---------- Records to process ----------

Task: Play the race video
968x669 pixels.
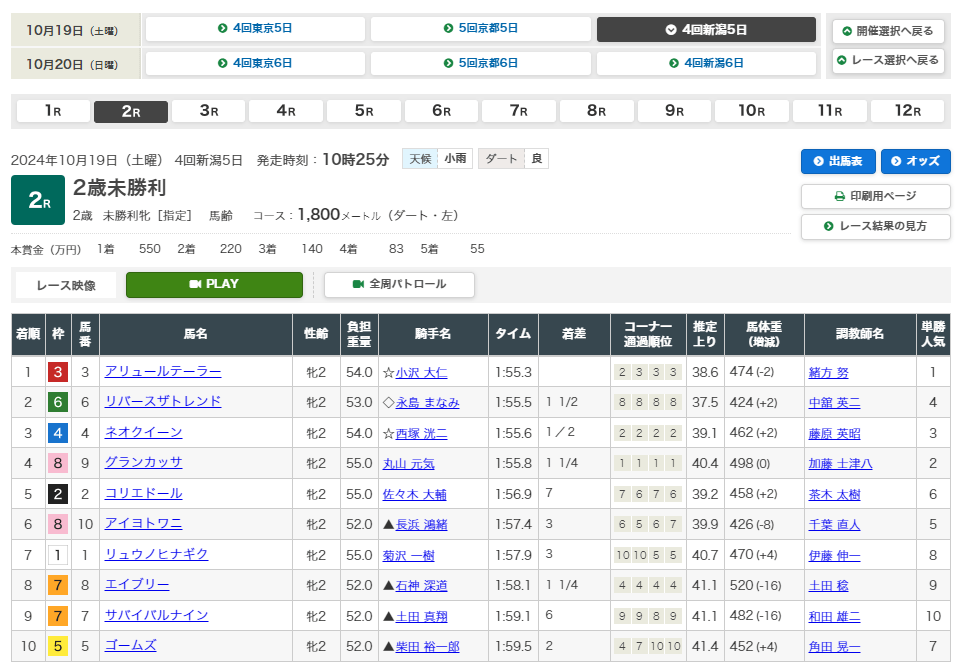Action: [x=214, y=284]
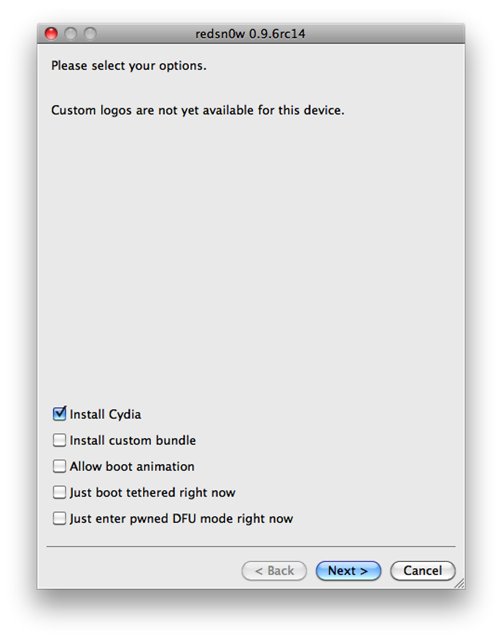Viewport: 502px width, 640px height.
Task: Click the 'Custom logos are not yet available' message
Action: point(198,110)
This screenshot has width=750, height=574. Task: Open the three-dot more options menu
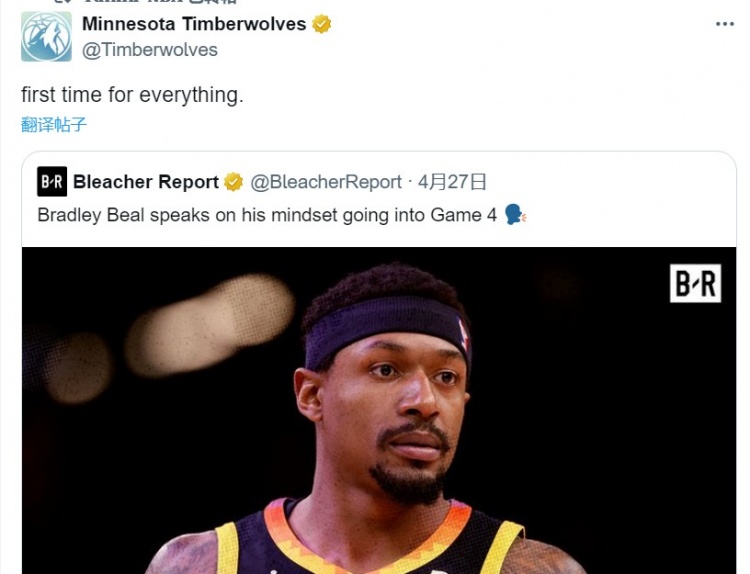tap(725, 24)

----------
---------- Records to process ----------

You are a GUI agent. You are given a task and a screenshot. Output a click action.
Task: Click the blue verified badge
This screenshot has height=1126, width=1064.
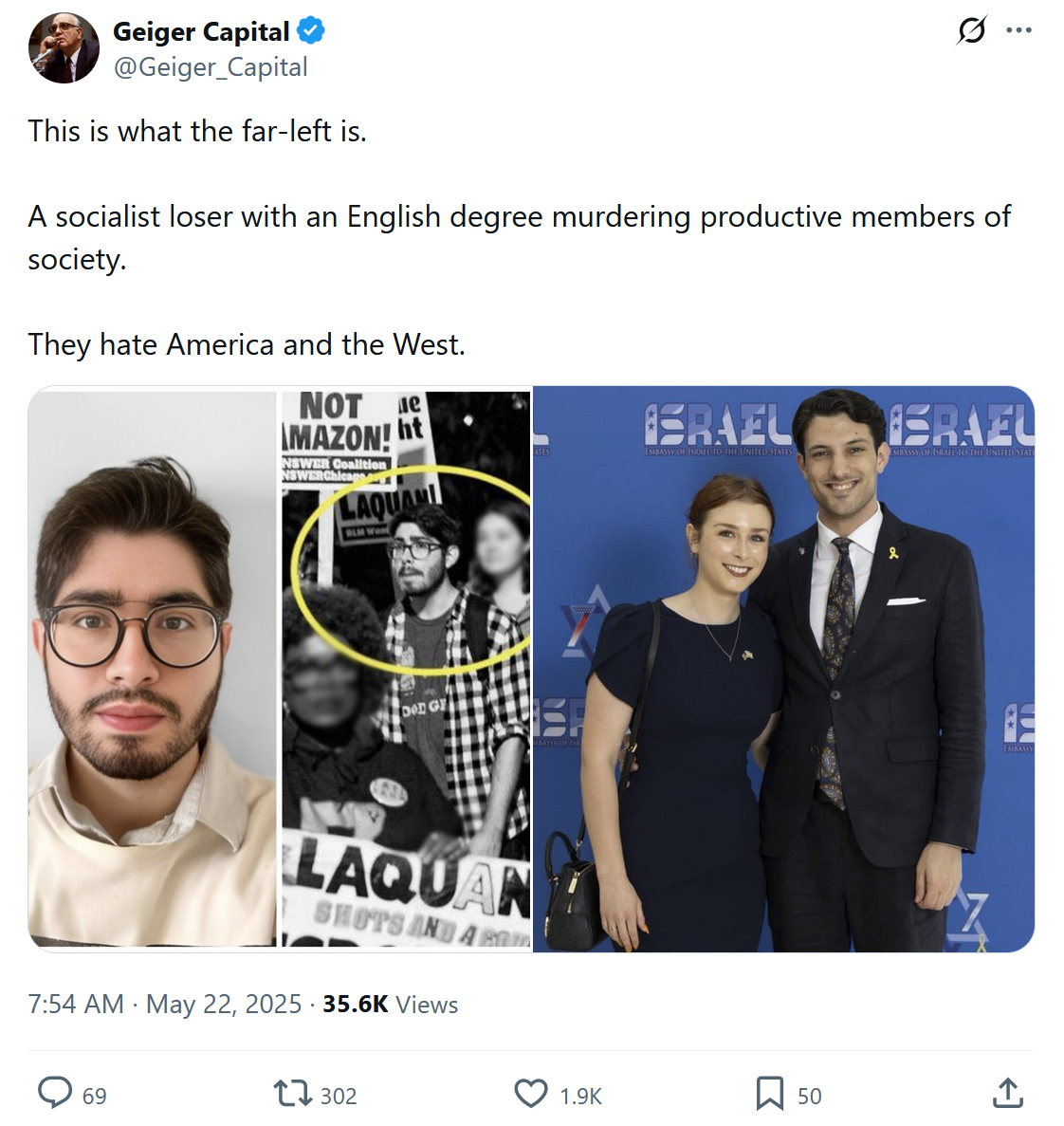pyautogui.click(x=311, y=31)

----------
---------- Records to process ----------

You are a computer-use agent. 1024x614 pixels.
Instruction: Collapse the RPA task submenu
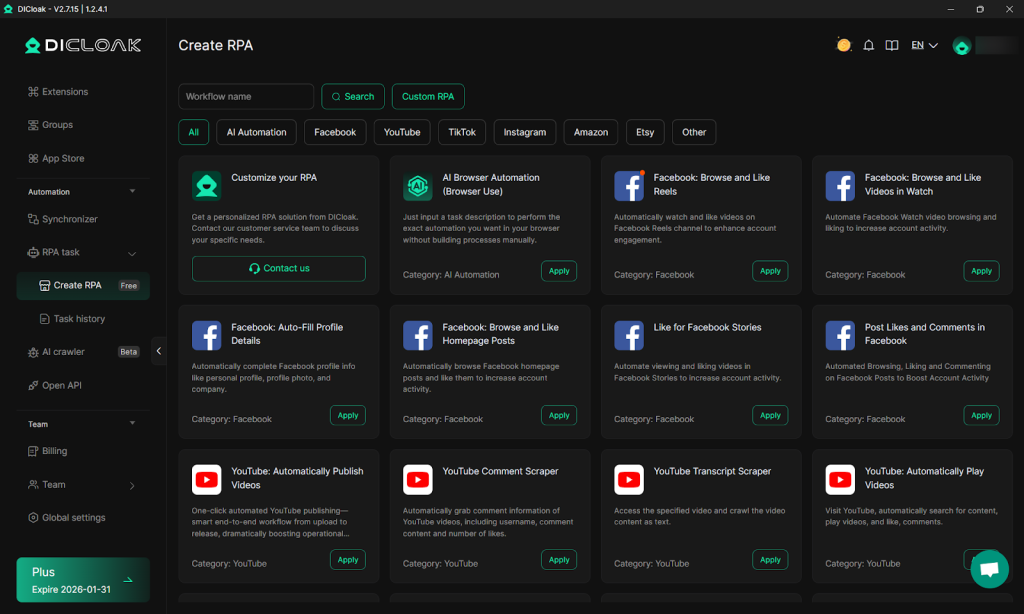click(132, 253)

----------

## Short exercise:
Could you pull out every line of the entries, starting at the line that contains "Task: Play the race video" and ending at the line that contains "tap(725, 24)", with both of those lines included? Leave the pictures out of your copy.

## Result of the exercise:
Task: Play the race video
968x669 pixels.
Action: [x=214, y=284]
Viewport: 502px width, 640px height.
Task: Click the 'Custom logos are not yet available' message
Action: point(198,110)
This screenshot has width=750, height=574. Task: Open the three-dot more options menu
tap(725, 24)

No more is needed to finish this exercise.